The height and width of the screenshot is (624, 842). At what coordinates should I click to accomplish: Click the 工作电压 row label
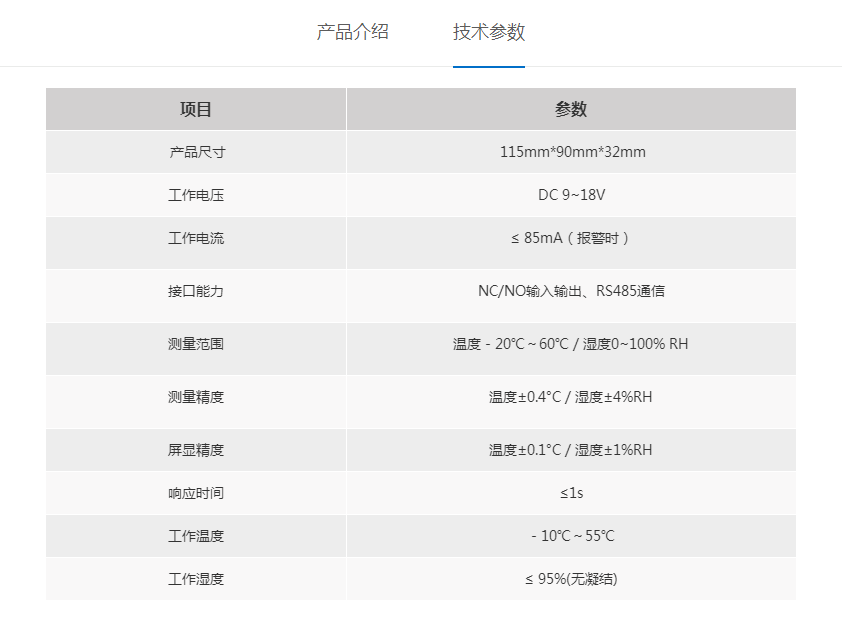click(x=196, y=195)
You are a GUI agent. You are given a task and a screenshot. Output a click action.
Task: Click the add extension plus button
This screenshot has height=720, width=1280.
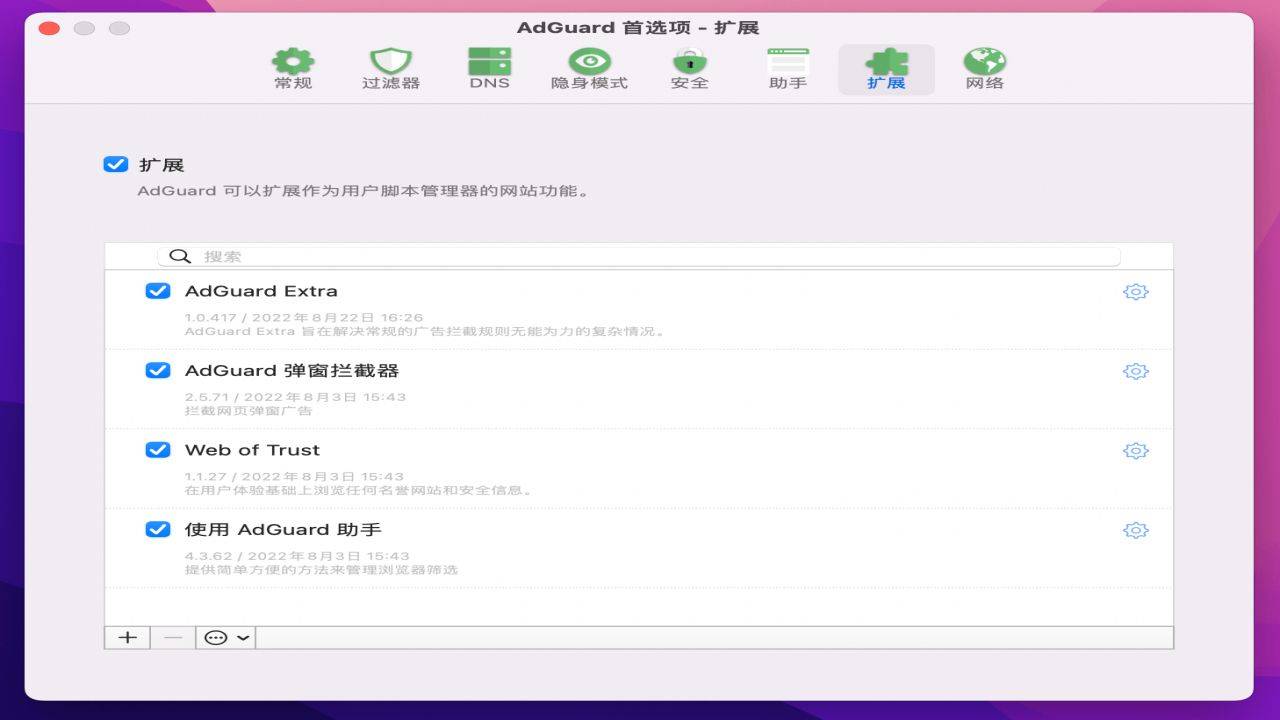click(x=126, y=637)

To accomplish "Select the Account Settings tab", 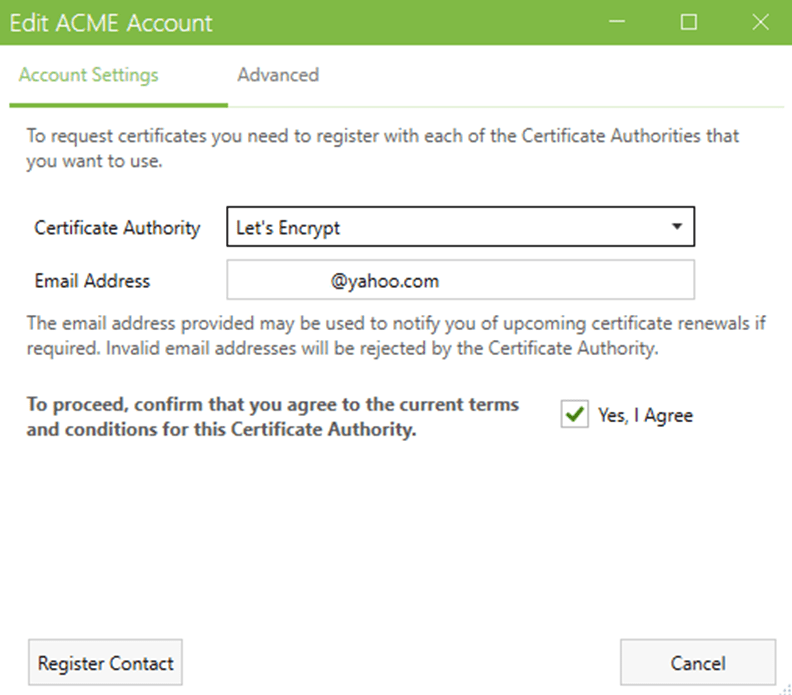I will click(89, 75).
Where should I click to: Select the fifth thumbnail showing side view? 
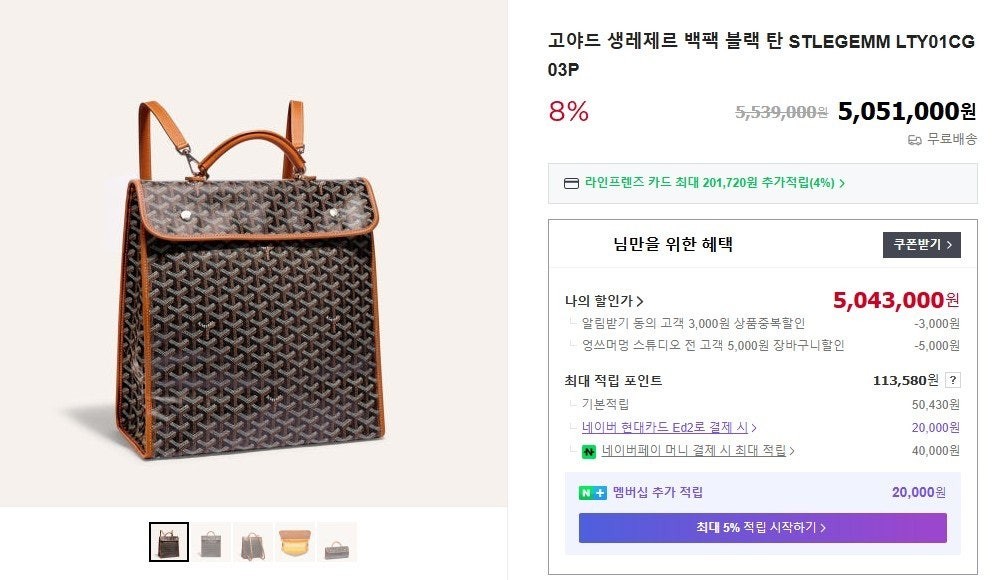coord(337,542)
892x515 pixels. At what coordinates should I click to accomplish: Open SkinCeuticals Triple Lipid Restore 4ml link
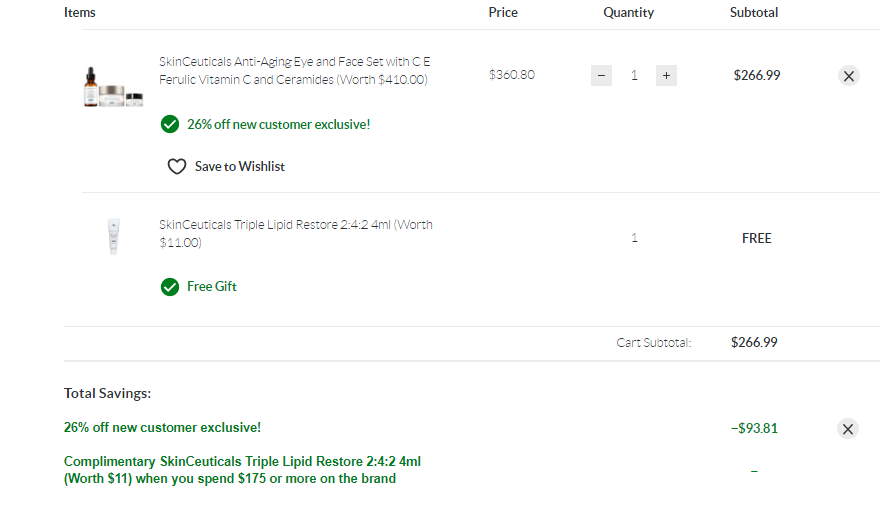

◆ ◆ ◆

Exercise brief | Take the line with "Where should I" and each line after it through the end of the material above, and reproduce them exactly, both ends included, without pictures.

Task result |
Where should I click to: Select the fifth thumbnail showing side view? 
coord(337,542)
892x515 pixels. At what coordinates should I click to accomplish: Open SkinCeuticals Triple Lipid Restore 4ml link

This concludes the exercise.